SunOpta hunts plant-based add-ons following Oaktree share exchange

A source familiar with the Nasdaq-listed healthy food and beverage company says plant-based toppings, creamers, powders and oat derivatives are among related markets potentially of interest.

Oaktree-backed SunOpta is planning acquisitions that either build on its established oat milk production capacity or allow it to absorb a bigger plant-based beverage brand.

A source familiar with the Nasdaq-listed healthy food and beverage company told Agri Investor plant-based toppings, creamers, powders and oat derivatives are among related markets potentially of interest to SunOpta.

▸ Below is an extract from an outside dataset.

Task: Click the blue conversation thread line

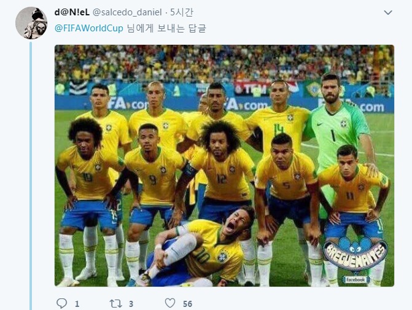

“We wouldn’t want to get into plant-based meat – it’s just really not what we do. It has to be within the same knowledge-set, the same end-customer dynamics and the same R&D overlap where we can come up with new products that overlap with some of our other experience,” the source said.

“Some of these tangential things can either go public themselves or we can incubate them, we can make their products, we can take equity in the brands. It’s like a little Rubik’s cube now, figuring out how we want to grow, both organically and in-organically.”

In mid-February, Oaktree elected to exchange all of the Series A preferred SunOpta shares obtained in its 2016 investment of $85 million into common stock at $7 per share. SunOpta’s stock closed at $15.84 per share the day of Oaktree’s February 17 exchange, after reaching a low of less than $1.50 per share in late 2019.

Not included in the exchange was the $30 million in preferred equity financing Oaktree and a group of investors provided to SunOpta in May, in part to support general liquidity in the aftermath of covid-19.

The February exchange left 19 percent of the company under the control of Oaktree. In SunOpta’s statement, the managing director and co-portfolio head of the firm’s special situations group Matt Wilson said the transaction marked an “expected and hoped for evolution” of an investment, which Oaktree has no current intention of reducing or exiting in the foreseeable future.

“No one was really talking about oat milk four and five years ago, but we were already talking about it and knew that because we were big in soy and almond milk, we had the similar assets to really do oat milk and put a big bet on that,” the source said. “We directionally focused on it and that’s played out well.”

The source said that in addition to SunOpta’s strong earnings growth, investor interest in the area has been supported by activity surrounding higher-profile plant-based food and beverage names such as Califia Farms, Beyond Meat and especially Oatly, a Blackstone-backed Swedish oat milk producer that announced its plans for an initial public offering in January.

“Right now, whether it’s through the SPACs or other things, people are very focused on growth and are talking about revenue multiples as a real valuation metric for the first time in a long time on some of these smaller brands. You are also seeing some smaller brands that are able to get public,” the source said.

SunOpta announced in January an expansion of plant-based food and beverage production capacity at a facility in Allentown, Pennsylvania that it said followed three other “large projects” carried out in the fourth quarter of 2020 to increase production.

“Oat milk will continue to gain share relative to dairy and other things. There aren’t many people that know how to manufacture the stuff and have the capabilities,” the source said. “We don’t have to put our name on the label, we just benefit from the end-market consumption.”

SunOpta’s effort to concentrate on plant-based beverages has also involved asset sales, including a $66.5 million sale of its specialty and organic corn and soybean business to AMERRA Capital Management-backed Pipeline Foods in early 2019. In late 2020, SunOpta sold international ingredients company Tradin Organic to Euronext-listed agricultural products distributor Amsterdam Commodities for €330 million.